Published Catalogue Text: Stone Sculptures: The Greek, Roman and Etruscan Collections of the Harvard University Art Museums , written 1990
86
Head of a Bearded God
The top of the head is missing on a diagonal line from the right to left, just above the ear. The use of the drill is evident in the beard, hair, mouth, and eyes. The marble has considerable crystalline structure.
The head is seemingly from a high relief. The style places it with sculptures from western Asia Minor, and the date ought to be ca. A.D. 150-175. The subject could be Zeus, including Ammon, Asklepios, or perhaps Poseidon. There is a suggestion of the horns of Ammon in the way the hair curls out on either side of the eyes with their incised pupils. A late Hellenistic, more classical model for this head, with subdued hair, was evidently found on Crete and may have had the outer parts of hair and head finished in plaster or even wood (Schefold, Cahn, 1960, pp. 280, 283, no. 391).
Maxwell L. Anderson has pointed out, after detailed study of this head, that it could come from a free-standing statue of the thin type popular at the outset of the late Antique period in Graeco-Roman art. He cites Vatican, Museo Gregoriano Profano inv. 10265, "which is almost identically flat on the back, but is clearly from a free-standing statue of Asklepios." He also adduces the example of Kassel SK 86, a Roman Imperial version of an Asklepios of the fourth century B.C. He suggests the complete statue would have been some 1.75 m in height.
This head, with its curls seeming to flatten out sidewise, may have once formed one half of a double herm, similar to the Ammon and Dionysos in Berlin (Conze, 1891, p. 10, no. 11). Otherwise, the Harvard head has a decorative frontality that brings to mind the head of older bearded divinities in the center of architectural tondi or the coffering of florid ensembles of carving of the type found in the theaters of Asia Minor in the Antonine period, Side in Pamphylia offering a good example. An indicator of the stylistic source for and the date of this fragment can be found in comparison with the portrait of a young lady, veiled, from a large Asiatic sarcophagus, a fragment from the bed of the Pactolus River at Sardis, Turkey (Hanfmann, Ramage, 1978, pp. 134-135, no. 180, fig. 328).

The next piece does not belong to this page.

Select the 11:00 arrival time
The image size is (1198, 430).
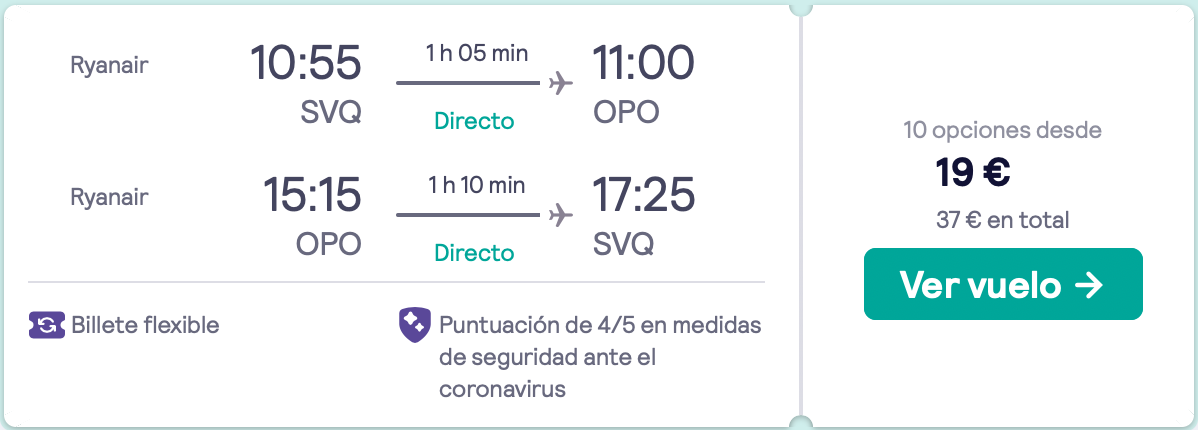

The imaginative curls of the hair contrasted with the flattened beard make this head a later, Asiatic parallel to the head of the bearded god (perhaps Oceanus, based on a Zeus or Poseidon of ultimately Pheidian type) in the decorative shield reconstructed from fragments of the flanking colonnade of the Forum of Augustus in Rome, dated 10-2 BC (Boethius, Ward-Perkins, 1970, p. 191, pl. 108). In the Antonine period, there is the imago clipeata of the oak-wreathed Zeus in Copenhagen, from Venice (Poulsen, 1951, p. 363, no. 520a, pl. IX). A less sophisticated, carefully worked imago clipeata bust of Zeus, from Rome, is in Berlin (Conze, 1891, p. 381, no. 938). A console with "Caelus," also in Copenhagen, can be adduced; it comes from Rome (Poulsen, 1951, p. 214, no. 289a, supplement, pl. v).

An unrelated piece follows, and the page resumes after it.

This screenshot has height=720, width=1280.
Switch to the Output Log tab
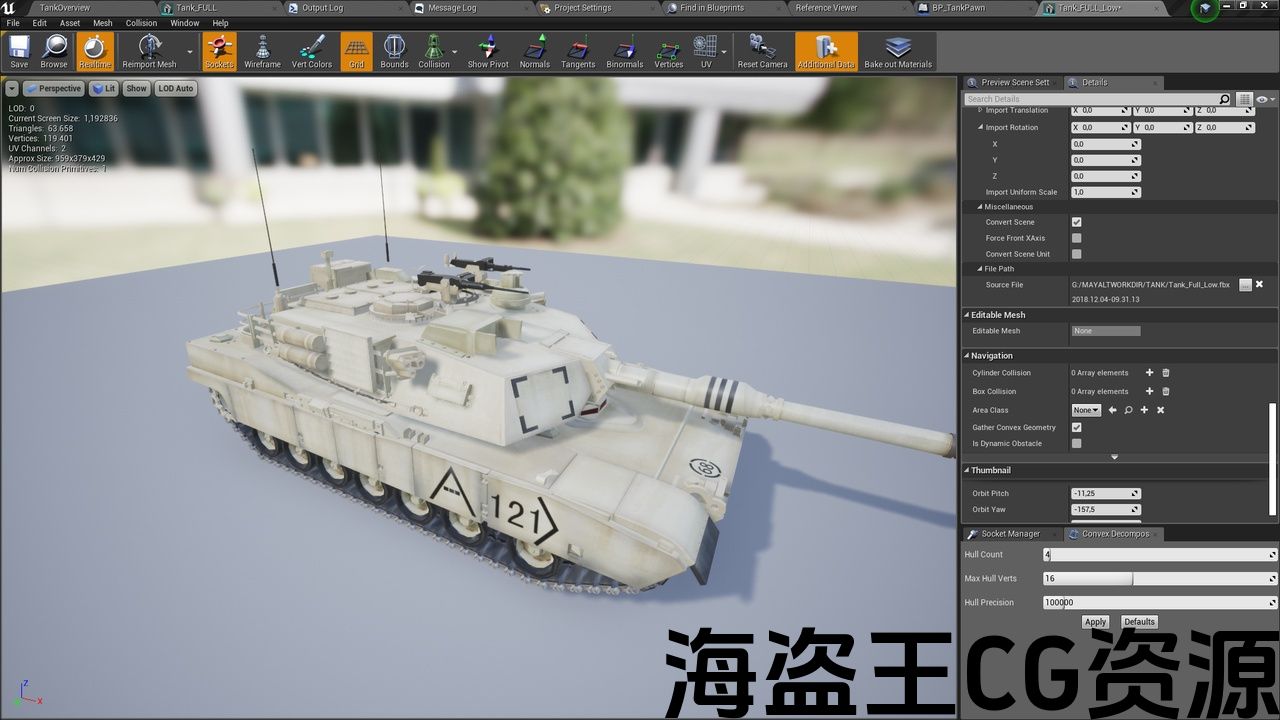click(322, 8)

The architectural enrichment of the great Hadrianic to early Antonine theater at Side is actually very sober and classicizing when compared with the carving of the middle-Antonine (Marcus Aurelius and Lucius Verus, c. AD 163) theater at Aspendus. Architectural carvings related to, but earlier than the Harvard Museums' fragment include the busts of Artemis and Demeter in the ceilings of the decorative aediculae of the theater's scaenae frons (Müfid, 1963, pp. 136-137, figs. 112, 113).

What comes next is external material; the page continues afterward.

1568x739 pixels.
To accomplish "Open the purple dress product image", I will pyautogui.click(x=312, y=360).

Yet another possible origin for this fragment, or at least, a related but presumably earlier sculpture is the figure of Atlas found near Seville in Spain and in the Museo Arqueologico there. The small statue of the giant with his head, shoulders, and hands supporting his globe was dedicated to the Emperor Claudius in the year 49 A.D. (Garcia y Bellido, 1949, pp. 108-109, no. 107, p. 85).